The paperback is ready

After a full day of finessing, the sort of day I used to think of as a normal 9-5 day, I’ve finally got a cover template and a nicely assimilated paperback version of the seventh draft of Biome NE47: A Novel up and ready to publish on the Amazon platform.

I think, however, that I’ll wait to hit the ‘publish’ button until I’ve had more time to consider tiny editorial challenges, as special beta readers gambol through the pages and feed back their comments over the next week or so. But I’m delighted at the layout that’s happened in this new paperback version: the vignettes of individual characters that populate the book are separated better into their individual pages, for example. I like the visual representation of these characters’ personae more as clearly demarcated sections.

I imagine that readers might go through a book, as I do, by reading a scene or two before sleep. Biome NE47: A Novel is laid out in just such a convenient way, of course, into bedtime sections, each of which, I hope, progress the narrative that incremental bit.

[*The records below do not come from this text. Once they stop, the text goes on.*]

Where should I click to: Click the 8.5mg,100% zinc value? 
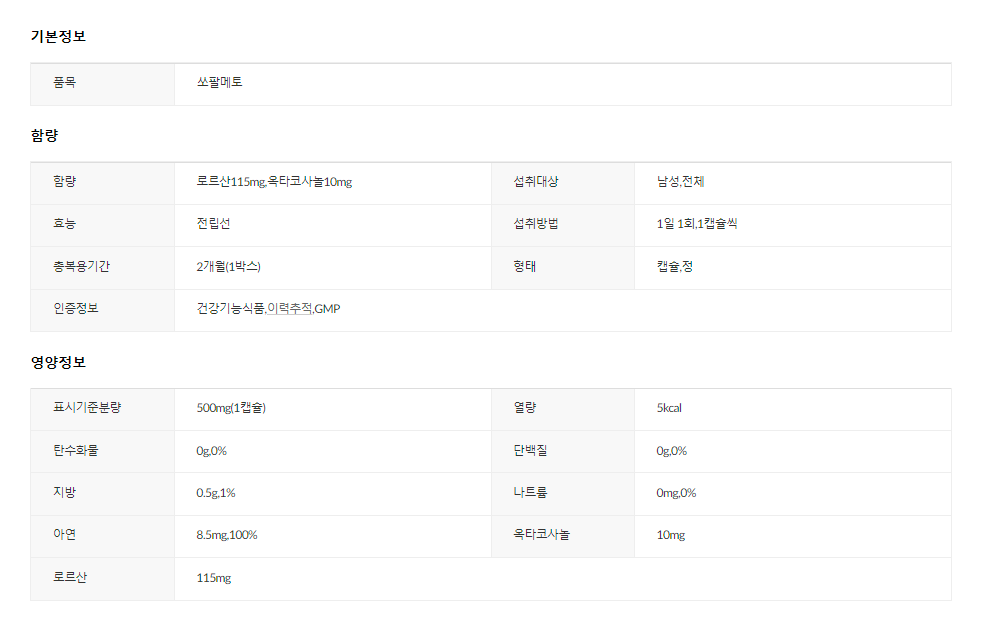pos(227,535)
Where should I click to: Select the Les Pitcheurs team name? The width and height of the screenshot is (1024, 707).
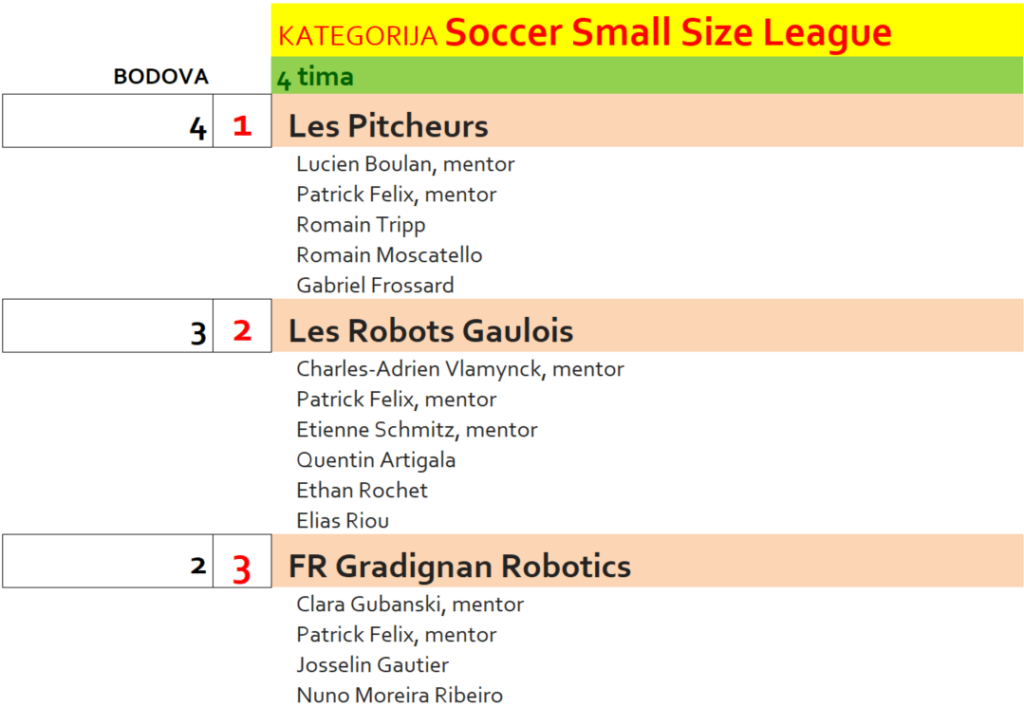(x=388, y=126)
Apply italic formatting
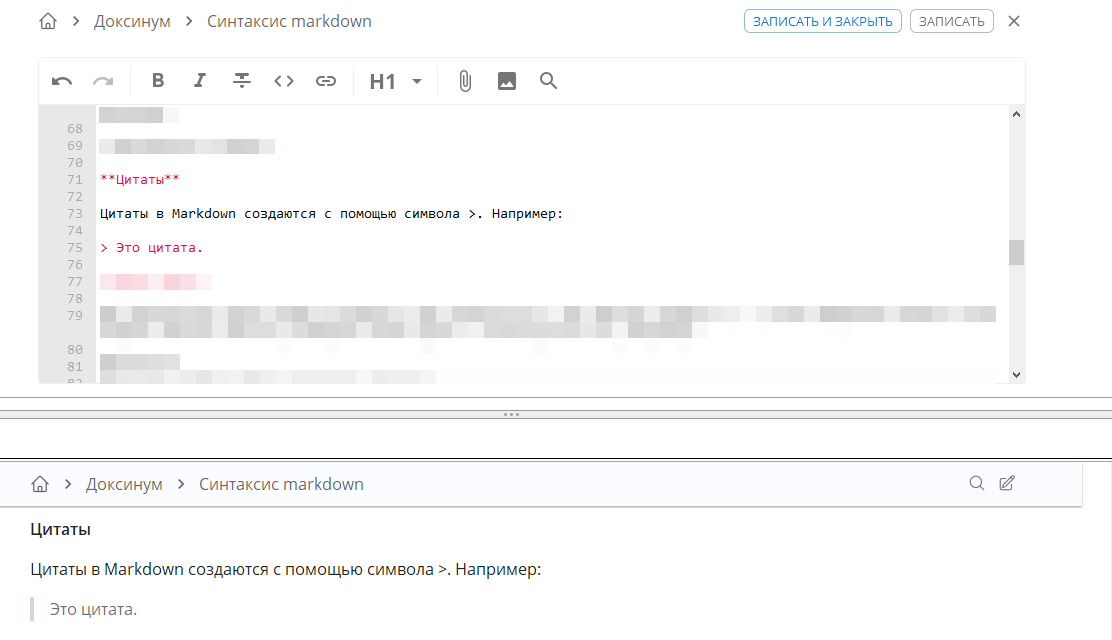 (199, 82)
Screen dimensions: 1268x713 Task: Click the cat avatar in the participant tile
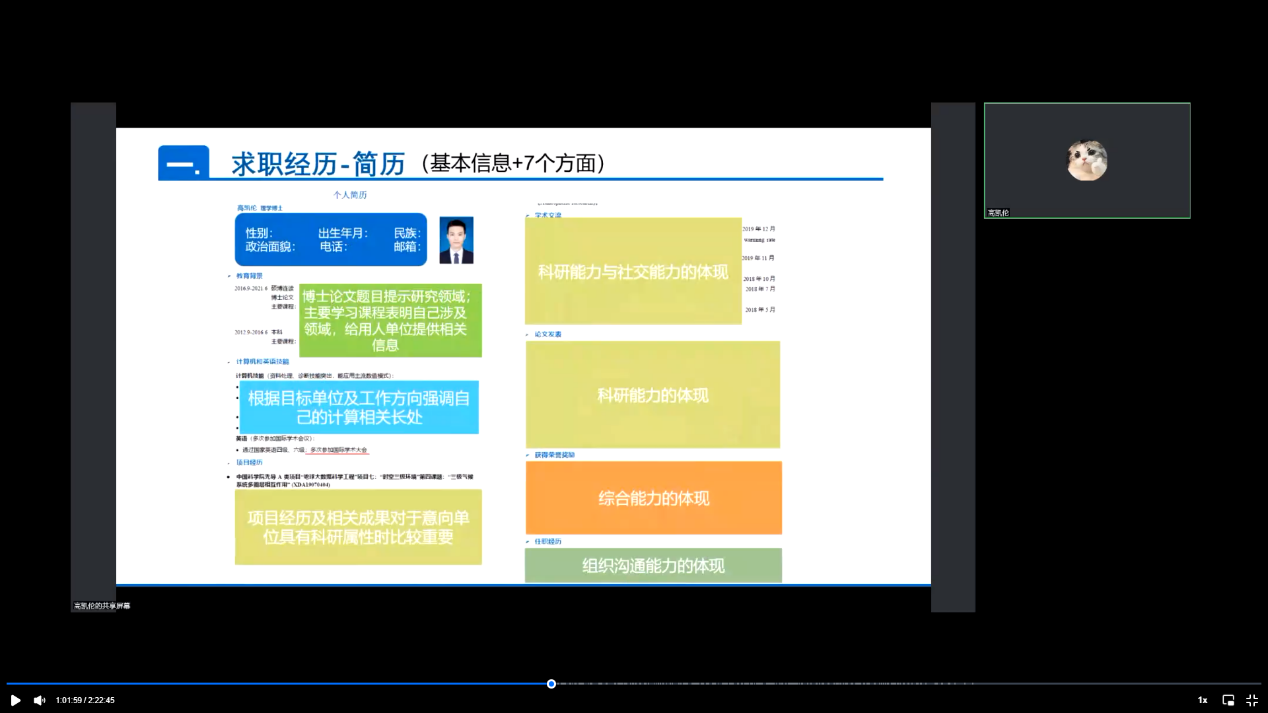pos(1086,160)
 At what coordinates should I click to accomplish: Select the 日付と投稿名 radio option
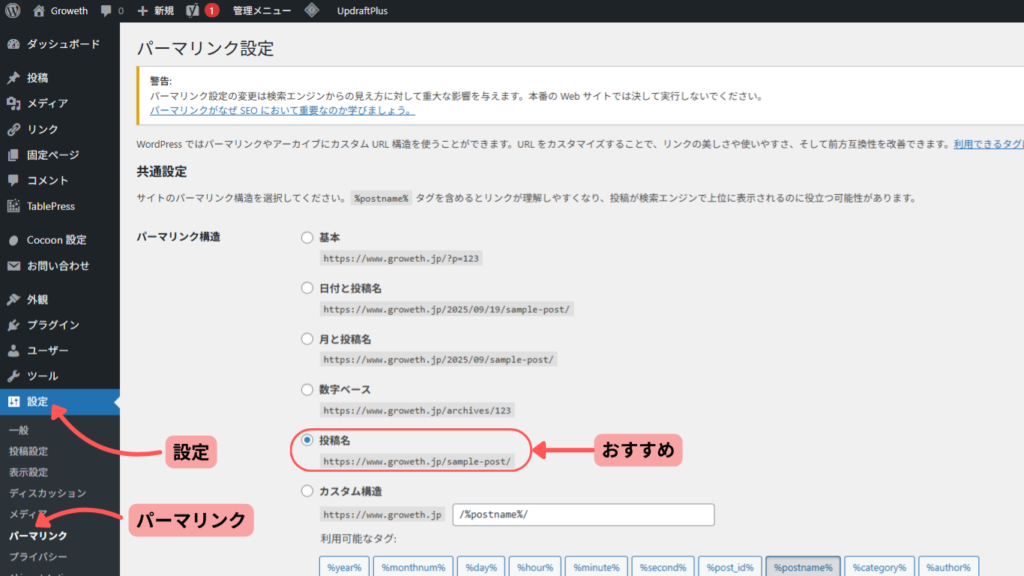click(x=307, y=288)
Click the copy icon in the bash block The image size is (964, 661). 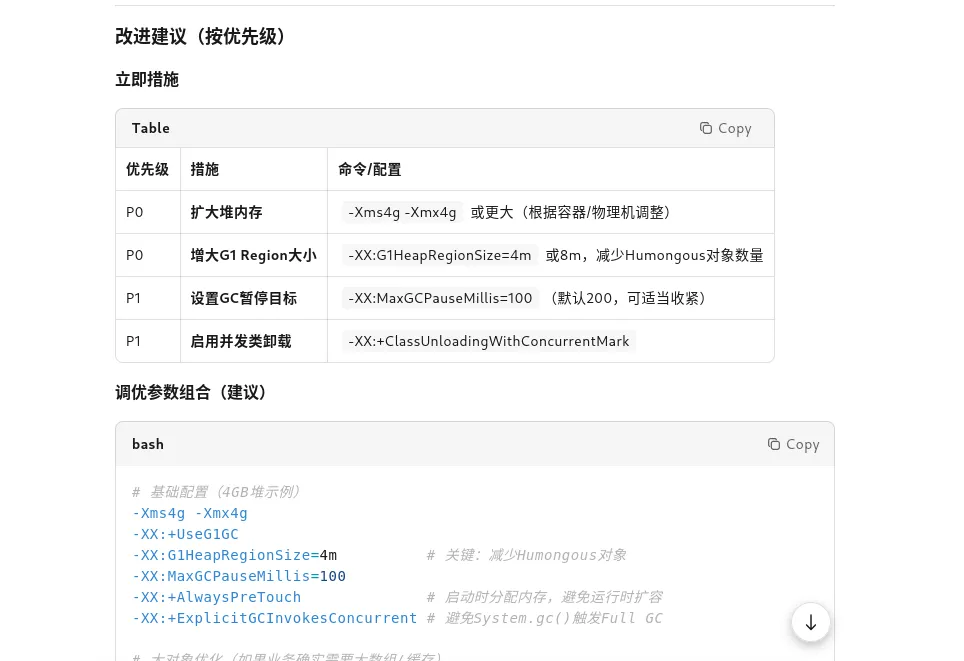coord(774,444)
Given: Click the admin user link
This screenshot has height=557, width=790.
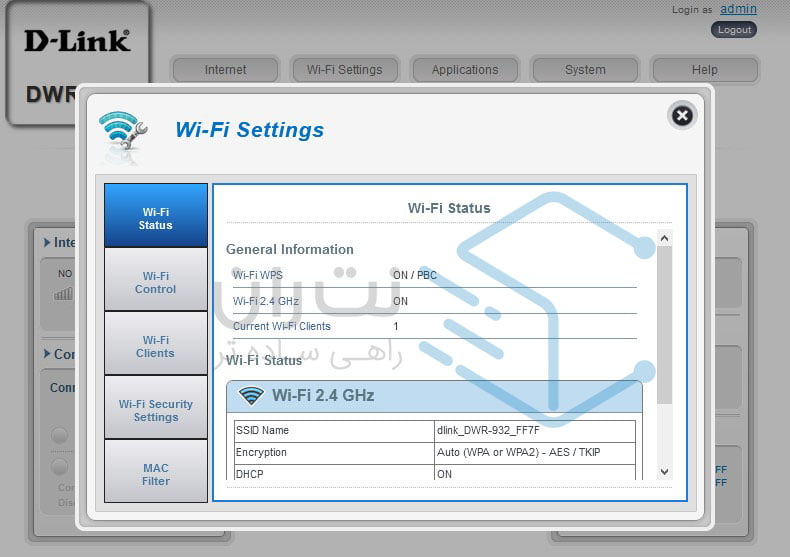Looking at the screenshot, I should pyautogui.click(x=738, y=9).
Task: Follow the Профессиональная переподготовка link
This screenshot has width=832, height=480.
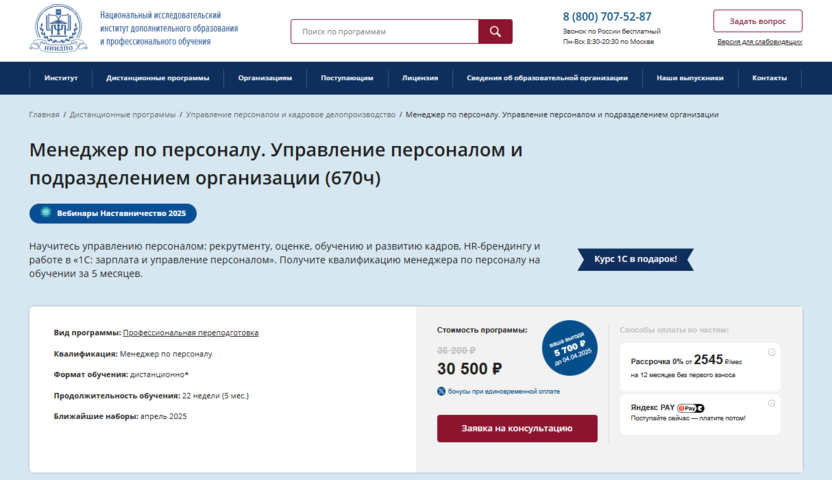Action: [190, 332]
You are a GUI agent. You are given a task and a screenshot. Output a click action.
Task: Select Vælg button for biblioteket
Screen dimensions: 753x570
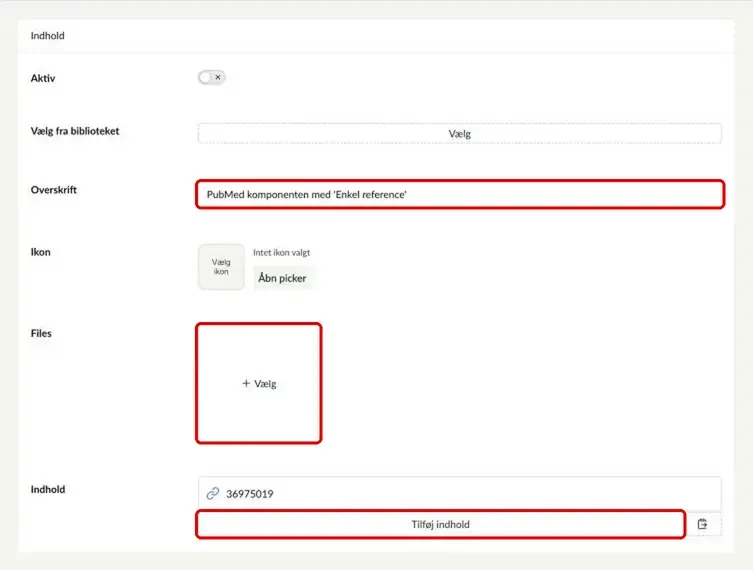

But the long marketing odyssey is winding its inexorable way towards a resolution, and soon I shall be able to divest myself of that mantle and resume work on Sequel. Just a few more cheerful reviews for the series will help on the advertising front, when I get to that point in the promotions journey, and then if I can manage to complete Sequel by the end of this year, I can hope to have built up a small readership base eager to peruse that effort too.

I think one of the challenges for an emerging writer must be to lower their expectations; the yacht isn’t going to materialise over the horizon any time soon! But slow and steady appreciation of the ideas and concepts developing in the series is an aspiration that seems achievable, if I can just unlock the genre and write from the soul, as it were.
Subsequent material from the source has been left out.